I didn’t learn English until I was 6 years old, when my young and aspiring immigrant parents moved us from a Polish neighborhood in Chicago to the heavily Irish northwest suburbs. As the new runt on the block who didn’t know the language, I thought the quickest way to get picked for street hockey and kickball games was to just jump in and figure out the rules as I went along. I also began repeating the words the neighborhood kids were yelling at such emphatic volumes. It was only a matter of time before my mom recognized many of those street expressions that I was now using at the dinner table which resulted in my mouth being washed out with soap. Fatefully I guess, this experiential learning style still seems to be my default method of acquiring new knowledge.
Fast-forward a few decades where I find myself as a Clockhouse editor and getting the opportunity to read the work of remarkable writers from around the world, making or breaking rules of their own and using the most exquisite language – and sometimes their own street expressions – that help them to define their own worlds. Reading and editing the work of others is typically a great learning opportunity for any writer. But few things teach a playwright faster about what’s working and what’s not than directing someone else’s piece, especially if it’s your first time directing a play to be performed for hundreds of people.

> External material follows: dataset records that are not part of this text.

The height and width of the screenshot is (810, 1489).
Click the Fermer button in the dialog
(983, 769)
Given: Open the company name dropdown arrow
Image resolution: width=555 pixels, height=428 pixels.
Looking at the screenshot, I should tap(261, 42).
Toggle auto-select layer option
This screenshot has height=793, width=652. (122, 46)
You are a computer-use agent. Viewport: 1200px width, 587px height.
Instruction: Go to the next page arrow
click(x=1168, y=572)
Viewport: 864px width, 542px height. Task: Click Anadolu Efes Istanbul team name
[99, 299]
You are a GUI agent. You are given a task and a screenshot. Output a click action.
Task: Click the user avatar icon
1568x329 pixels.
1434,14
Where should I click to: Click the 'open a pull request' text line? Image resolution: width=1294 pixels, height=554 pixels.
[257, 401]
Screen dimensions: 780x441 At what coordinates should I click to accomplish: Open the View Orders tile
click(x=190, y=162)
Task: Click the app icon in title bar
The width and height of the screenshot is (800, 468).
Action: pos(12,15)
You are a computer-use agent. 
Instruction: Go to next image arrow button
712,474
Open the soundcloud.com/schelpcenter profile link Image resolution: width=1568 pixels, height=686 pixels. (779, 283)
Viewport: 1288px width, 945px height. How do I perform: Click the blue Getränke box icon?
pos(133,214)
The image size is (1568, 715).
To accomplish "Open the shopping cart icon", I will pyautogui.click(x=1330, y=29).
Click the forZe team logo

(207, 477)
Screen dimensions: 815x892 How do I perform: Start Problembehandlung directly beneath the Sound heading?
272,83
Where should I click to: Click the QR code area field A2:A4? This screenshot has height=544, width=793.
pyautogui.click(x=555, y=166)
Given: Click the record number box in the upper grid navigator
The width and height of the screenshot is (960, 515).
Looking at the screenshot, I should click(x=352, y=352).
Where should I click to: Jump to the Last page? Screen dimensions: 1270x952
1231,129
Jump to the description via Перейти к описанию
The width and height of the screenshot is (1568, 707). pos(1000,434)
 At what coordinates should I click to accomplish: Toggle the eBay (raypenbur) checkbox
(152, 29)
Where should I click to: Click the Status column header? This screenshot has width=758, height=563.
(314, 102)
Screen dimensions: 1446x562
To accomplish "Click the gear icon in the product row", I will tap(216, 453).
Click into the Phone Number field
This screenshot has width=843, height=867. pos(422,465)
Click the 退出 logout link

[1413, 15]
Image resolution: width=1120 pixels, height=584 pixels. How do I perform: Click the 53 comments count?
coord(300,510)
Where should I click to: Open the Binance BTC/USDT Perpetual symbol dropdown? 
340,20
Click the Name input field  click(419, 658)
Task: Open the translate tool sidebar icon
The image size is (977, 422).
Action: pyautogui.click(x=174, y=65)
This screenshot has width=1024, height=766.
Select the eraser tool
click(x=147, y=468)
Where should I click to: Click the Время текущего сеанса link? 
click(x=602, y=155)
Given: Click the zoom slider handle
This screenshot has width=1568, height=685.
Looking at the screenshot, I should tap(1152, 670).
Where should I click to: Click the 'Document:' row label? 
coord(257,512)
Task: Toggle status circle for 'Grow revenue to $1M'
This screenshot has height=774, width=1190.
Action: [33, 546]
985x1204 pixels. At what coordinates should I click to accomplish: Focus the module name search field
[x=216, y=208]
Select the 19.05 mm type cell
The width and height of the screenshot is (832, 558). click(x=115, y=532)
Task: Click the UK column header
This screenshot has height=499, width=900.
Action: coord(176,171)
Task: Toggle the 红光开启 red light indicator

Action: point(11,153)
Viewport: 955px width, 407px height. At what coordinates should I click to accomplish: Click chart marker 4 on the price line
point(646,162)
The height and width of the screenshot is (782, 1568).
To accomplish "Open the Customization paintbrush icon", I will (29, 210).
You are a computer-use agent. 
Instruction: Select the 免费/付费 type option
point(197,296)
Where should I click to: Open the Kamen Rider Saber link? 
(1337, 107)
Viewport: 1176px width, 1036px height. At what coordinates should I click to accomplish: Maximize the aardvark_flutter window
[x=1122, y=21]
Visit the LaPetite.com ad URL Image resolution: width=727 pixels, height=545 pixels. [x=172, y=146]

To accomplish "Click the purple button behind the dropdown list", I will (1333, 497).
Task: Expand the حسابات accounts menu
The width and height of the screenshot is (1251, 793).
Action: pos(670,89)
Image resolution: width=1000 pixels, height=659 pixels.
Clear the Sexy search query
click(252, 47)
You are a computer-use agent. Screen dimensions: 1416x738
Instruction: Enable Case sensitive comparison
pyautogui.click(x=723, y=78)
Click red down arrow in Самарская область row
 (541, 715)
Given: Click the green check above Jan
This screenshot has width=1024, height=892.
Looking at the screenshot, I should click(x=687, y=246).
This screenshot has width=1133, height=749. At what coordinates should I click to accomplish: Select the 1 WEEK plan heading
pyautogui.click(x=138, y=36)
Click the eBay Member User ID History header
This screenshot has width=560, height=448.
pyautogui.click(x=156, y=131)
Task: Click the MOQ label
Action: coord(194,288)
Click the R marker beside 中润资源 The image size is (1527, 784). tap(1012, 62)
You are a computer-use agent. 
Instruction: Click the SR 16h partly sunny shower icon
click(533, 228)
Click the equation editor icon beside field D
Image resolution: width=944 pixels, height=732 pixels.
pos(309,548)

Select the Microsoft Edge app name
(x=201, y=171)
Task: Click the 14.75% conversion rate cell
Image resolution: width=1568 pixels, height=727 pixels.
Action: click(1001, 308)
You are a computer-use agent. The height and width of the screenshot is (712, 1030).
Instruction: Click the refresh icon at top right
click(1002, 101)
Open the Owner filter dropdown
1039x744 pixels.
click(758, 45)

After clearing it with higher-ups at Clockhouse HQ, I reached out to Richard Chin, the author of “137th STREET” and one of the plays my team edited before it was published in VOL 5, 2017. Richard’s story spoke to me from the get-go, and I visualized the entire production after my first reading. He agreed to let me direct his play at my neighborhood theatre where I conduct playwriting workshops, and where both experienced directors and excitable novices like me can pitch ideas. After a two-month rehearsal process and four-night run, I either learned or re-learned these things about dramatic writing without writing: Action is King. Conflict is King #1-A. The harder it is for each character to get what they want, the better a story it becomes and the more enjoyable it is for the actors to play. Dramatic action is not the same as physical action. Give characters stage business. In a battle for attention, audiences pay more attention to action than dialogue. Playwrights should read books on directing. Be sure to break up long monologues with beats or thought-shifts. The attention span of audiences is shrinking at alarming rates so keep those plates spinning and catch them right before they’re about to crash. Lighting and music are your best friends when establishing mood – though those are hard to write in sometimes, or hard to remember to write in sometimes. Show, don’t tell. Characters seldom say what they really want, but their actions do. Just because a character on stage doesn’t have a line doesn’t mean they have stopped pursuing their goal. Lighting and scenic designers love challenges. If the writer doesn’t know what each character’s superobjective (master goal) is, the actor or director won’t know either. These may seem like fundamental pillars for most dramatic writers, but sometimes it’s important to remember them when setting out on new journeys.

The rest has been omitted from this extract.